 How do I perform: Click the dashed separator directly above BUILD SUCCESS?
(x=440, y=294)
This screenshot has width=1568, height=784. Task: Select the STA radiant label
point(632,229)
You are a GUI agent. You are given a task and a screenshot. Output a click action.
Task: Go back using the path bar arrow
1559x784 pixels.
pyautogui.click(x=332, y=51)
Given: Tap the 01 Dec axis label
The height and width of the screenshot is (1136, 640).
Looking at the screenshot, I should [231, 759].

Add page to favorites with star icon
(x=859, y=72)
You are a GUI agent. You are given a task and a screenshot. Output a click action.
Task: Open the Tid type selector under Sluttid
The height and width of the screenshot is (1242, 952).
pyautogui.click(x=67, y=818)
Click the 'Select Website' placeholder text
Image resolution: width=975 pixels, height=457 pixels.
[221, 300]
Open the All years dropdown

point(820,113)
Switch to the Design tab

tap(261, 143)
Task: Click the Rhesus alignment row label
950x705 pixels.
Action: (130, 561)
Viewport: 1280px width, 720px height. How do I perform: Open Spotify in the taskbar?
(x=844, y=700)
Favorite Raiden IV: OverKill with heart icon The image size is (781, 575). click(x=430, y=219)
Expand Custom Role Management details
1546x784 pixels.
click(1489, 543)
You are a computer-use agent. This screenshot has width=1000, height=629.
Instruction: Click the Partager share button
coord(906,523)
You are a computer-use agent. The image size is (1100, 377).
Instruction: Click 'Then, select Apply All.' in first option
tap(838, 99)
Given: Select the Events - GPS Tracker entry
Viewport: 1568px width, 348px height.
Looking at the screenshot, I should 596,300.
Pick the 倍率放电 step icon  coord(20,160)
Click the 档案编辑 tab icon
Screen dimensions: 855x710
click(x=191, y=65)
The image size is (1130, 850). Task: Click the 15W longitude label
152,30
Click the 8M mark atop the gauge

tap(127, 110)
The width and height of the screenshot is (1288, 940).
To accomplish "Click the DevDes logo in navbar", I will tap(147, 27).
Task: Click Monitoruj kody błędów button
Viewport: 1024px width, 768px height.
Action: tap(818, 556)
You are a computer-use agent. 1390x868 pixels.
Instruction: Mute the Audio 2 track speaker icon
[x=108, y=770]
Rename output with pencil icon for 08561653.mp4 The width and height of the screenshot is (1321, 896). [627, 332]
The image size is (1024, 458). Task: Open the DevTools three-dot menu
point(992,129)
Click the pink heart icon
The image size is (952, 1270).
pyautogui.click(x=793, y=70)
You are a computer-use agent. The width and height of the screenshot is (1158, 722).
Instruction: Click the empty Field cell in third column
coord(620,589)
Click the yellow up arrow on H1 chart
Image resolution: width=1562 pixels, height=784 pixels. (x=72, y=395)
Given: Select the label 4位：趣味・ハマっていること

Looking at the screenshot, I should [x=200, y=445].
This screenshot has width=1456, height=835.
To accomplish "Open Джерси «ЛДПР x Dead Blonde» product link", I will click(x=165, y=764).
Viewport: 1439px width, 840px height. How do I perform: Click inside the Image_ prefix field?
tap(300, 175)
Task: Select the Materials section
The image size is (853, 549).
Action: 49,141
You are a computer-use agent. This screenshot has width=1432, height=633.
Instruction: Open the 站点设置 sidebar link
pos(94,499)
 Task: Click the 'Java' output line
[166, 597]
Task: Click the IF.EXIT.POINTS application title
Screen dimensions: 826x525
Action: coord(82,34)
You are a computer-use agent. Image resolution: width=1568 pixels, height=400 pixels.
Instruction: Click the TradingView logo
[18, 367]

___

◆ What to work on:
Rewrite all of the data above as a numbered list, one line per item, and omit the blank lines.

◆ Solution below:
1.  How do I perform: Click the dashed separator directly above BUILD SUCCESS?
2. (x=440, y=294)
3. This screenshot has width=1568, height=784. Task: Select the STA radiant label
4. point(632,229)
5. You are a GUI agent. You are given a task and a screenshot. Output a click action.
6. Task: Go back using the path bar arrow
7. 1559x784 pixels.
8. pyautogui.click(x=332, y=51)
9. Given: Tap the 01 Dec axis label
10. The height and width of the screenshot is (1136, 640).
11. Looking at the screenshot, I should [231, 759].
12. Add page to favorites with star icon
13. (x=859, y=72)
14. You are a GUI agent. You are given a task and a screenshot. Output a click action.
15. Task: Open the Tid type selector under Sluttid
16. The height and width of the screenshot is (1242, 952).
17. pyautogui.click(x=67, y=818)
18. Click the 'Select Website' placeholder text
19. Image resolution: width=975 pixels, height=457 pixels.
20. [221, 300]
21. Open the All years dropdown
22. point(820,113)
23. Switch to the Design tab
24. tap(261, 143)
25. Task: Click the Rhesus alignment row label
26. 950x705 pixels.
27. Action: (130, 561)
28. Viewport: 1280px width, 720px height. How do I perform: Open Spotify in the taskbar?
29. (x=844, y=700)
30. Favorite Raiden IV: OverKill with heart icon The image size is (781, 575). click(x=430, y=219)
31. Expand Custom Role Management details
32. 1546x784 pixels.
33. click(1489, 543)
34. You are a computer-use agent. This screenshot has width=1000, height=629.
35. Instruction: Click the Partager share button
36. coord(906,523)
37. You are a computer-use agent. The image size is (1100, 377).
38. Instruction: Click 'Then, select Apply All.' in first option
39. tap(838, 99)
40. Given: Select the Events - GPS Tracker entry
41. Viewport: 1568px width, 348px height.
42. Looking at the screenshot, I should 596,300.
43. Pick the 倍率放电 step icon  coord(20,160)
44. Click the 档案编辑 tab icon
45. Screen dimensions: 855x710
46. click(x=191, y=65)
47. The image size is (1130, 850). Task: Click the 15W longitude label
48. 152,30
49. Click the 8M mark atop the gauge
50. tap(127, 110)
51. The width and height of the screenshot is (1288, 940).
52. To accomplish "Click the DevDes logo in navbar", I will tap(147, 27).
53. Task: Click Monitoruj kody błędów button
54. Viewport: 1024px width, 768px height.
55. Action: tap(818, 556)
56. You are a computer-use agent. 1390x868 pixels.
57. Instruction: Mute the Audio 2 track speaker icon
58. [x=108, y=770]
59. Rename output with pencil icon for 08561653.mp4 The width and height of the screenshot is (1321, 896). [627, 332]
60. The image size is (1024, 458). Task: Open the DevTools three-dot menu
61. point(992,129)
62. Click the pink heart icon
63. The image size is (952, 1270).
64. pyautogui.click(x=793, y=70)
65. You are a computer-use agent. The width and height of the screenshot is (1158, 722).
66. Instruction: Click the empty Field cell in third column
67. coord(620,589)
68. Click the yellow up arrow on H1 chart
69. Image resolution: width=1562 pixels, height=784 pixels. (x=72, y=395)
70. Given: Select the label 4位：趣味・ハマっていること
71. Looking at the screenshot, I should [x=200, y=445].
72. This screenshot has width=1456, height=835.
73. To accomplish "Open Джерси «ЛДПР x Dead Blonde» product link", I will click(x=165, y=764).
74. Viewport: 1439px width, 840px height. How do I perform: Click inside the Image_ prefix field?
75. tap(300, 175)
76. Task: Select the Materials section
77. The image size is (853, 549).
78. Action: 49,141
79. You are a computer-use agent. This screenshot has width=1432, height=633.
80. Instruction: Open the 站点设置 sidebar link
81. pos(94,499)
82.  Task: Click the 'Java' output line
83. [166, 597]
84. Task: Click the IF.EXIT.POINTS application title
85. Screen dimensions: 826x525
86. Action: coord(82,34)
87. You are a computer-use agent. Image resolution: width=1568 pixels, height=400 pixels.
88. Instruction: Click the TradingView logo
89. [18, 367]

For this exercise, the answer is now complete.